(Saved entries)
★ ★ ★ ★ ★

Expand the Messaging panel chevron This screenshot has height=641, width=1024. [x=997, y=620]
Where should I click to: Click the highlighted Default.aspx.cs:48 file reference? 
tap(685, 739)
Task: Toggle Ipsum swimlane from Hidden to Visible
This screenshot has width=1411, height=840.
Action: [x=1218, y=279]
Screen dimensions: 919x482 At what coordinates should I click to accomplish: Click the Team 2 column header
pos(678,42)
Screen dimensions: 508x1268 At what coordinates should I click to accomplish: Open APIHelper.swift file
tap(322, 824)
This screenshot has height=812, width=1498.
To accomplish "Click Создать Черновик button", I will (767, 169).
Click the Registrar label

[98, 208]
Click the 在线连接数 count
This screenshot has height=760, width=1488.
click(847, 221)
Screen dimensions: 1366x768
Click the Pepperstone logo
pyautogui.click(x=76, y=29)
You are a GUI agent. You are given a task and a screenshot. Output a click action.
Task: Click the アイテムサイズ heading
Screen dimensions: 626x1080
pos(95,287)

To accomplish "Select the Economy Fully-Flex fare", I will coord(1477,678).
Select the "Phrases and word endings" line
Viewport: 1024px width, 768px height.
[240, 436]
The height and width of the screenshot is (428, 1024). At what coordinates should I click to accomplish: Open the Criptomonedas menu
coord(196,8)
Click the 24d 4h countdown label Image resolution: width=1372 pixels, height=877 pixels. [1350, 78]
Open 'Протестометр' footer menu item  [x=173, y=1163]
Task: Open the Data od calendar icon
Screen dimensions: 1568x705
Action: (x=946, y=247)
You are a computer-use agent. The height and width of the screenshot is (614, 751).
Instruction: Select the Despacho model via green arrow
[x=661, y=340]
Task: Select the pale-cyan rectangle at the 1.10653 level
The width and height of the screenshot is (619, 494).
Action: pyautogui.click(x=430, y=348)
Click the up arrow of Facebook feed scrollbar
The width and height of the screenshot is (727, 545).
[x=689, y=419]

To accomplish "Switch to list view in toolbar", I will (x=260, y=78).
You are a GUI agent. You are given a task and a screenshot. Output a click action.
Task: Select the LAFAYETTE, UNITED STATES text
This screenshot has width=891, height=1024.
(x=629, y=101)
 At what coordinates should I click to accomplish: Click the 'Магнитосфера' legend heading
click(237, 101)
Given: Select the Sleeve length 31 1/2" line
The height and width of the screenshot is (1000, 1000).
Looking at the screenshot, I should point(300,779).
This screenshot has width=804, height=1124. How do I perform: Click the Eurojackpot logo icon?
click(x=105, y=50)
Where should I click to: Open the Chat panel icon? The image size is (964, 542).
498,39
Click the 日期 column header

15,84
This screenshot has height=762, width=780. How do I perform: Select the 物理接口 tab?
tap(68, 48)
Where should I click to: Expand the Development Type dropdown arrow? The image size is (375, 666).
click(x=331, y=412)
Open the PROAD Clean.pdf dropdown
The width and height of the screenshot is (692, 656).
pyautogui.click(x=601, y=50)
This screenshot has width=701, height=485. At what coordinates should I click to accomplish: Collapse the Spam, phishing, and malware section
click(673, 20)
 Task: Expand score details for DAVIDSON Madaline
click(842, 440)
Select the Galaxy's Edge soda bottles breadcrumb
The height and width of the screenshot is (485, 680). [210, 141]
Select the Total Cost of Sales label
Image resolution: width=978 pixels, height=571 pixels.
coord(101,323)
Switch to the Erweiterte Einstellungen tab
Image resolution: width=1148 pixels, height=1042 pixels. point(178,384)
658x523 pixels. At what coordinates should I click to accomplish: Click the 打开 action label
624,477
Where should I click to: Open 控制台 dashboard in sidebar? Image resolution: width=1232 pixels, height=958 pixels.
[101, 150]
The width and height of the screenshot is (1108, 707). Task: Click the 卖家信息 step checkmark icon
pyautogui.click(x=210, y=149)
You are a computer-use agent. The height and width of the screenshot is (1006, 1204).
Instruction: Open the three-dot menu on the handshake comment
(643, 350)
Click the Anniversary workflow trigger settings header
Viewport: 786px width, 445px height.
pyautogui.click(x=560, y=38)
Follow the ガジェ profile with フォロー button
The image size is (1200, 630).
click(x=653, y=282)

★ ★ ★ ★ ★

▶ [Problem description]: Transcribe, exactly as written, all lines of the entries above from the first to the one containing "Screen dimensions: 1366x768", and no more.

▶ [Task response]:
Expand the Messaging panel chevron This screenshot has height=641, width=1024. [x=997, y=620]
Where should I click to: Click the highlighted Default.aspx.cs:48 file reference? 
tap(685, 739)
Task: Toggle Ipsum swimlane from Hidden to Visible
This screenshot has width=1411, height=840.
Action: [x=1218, y=279]
Screen dimensions: 919x482 At what coordinates should I click to accomplish: Click the Team 2 column header
pos(678,42)
Screen dimensions: 508x1268 At what coordinates should I click to accomplish: Open APIHelper.swift file
tap(322, 824)
This screenshot has height=812, width=1498.
To accomplish "Click Создать Черновик button", I will (767, 169).
Click the Registrar label

[98, 208]
Click the 在线连接数 count
This screenshot has height=760, width=1488.
click(847, 221)
Screen dimensions: 1366x768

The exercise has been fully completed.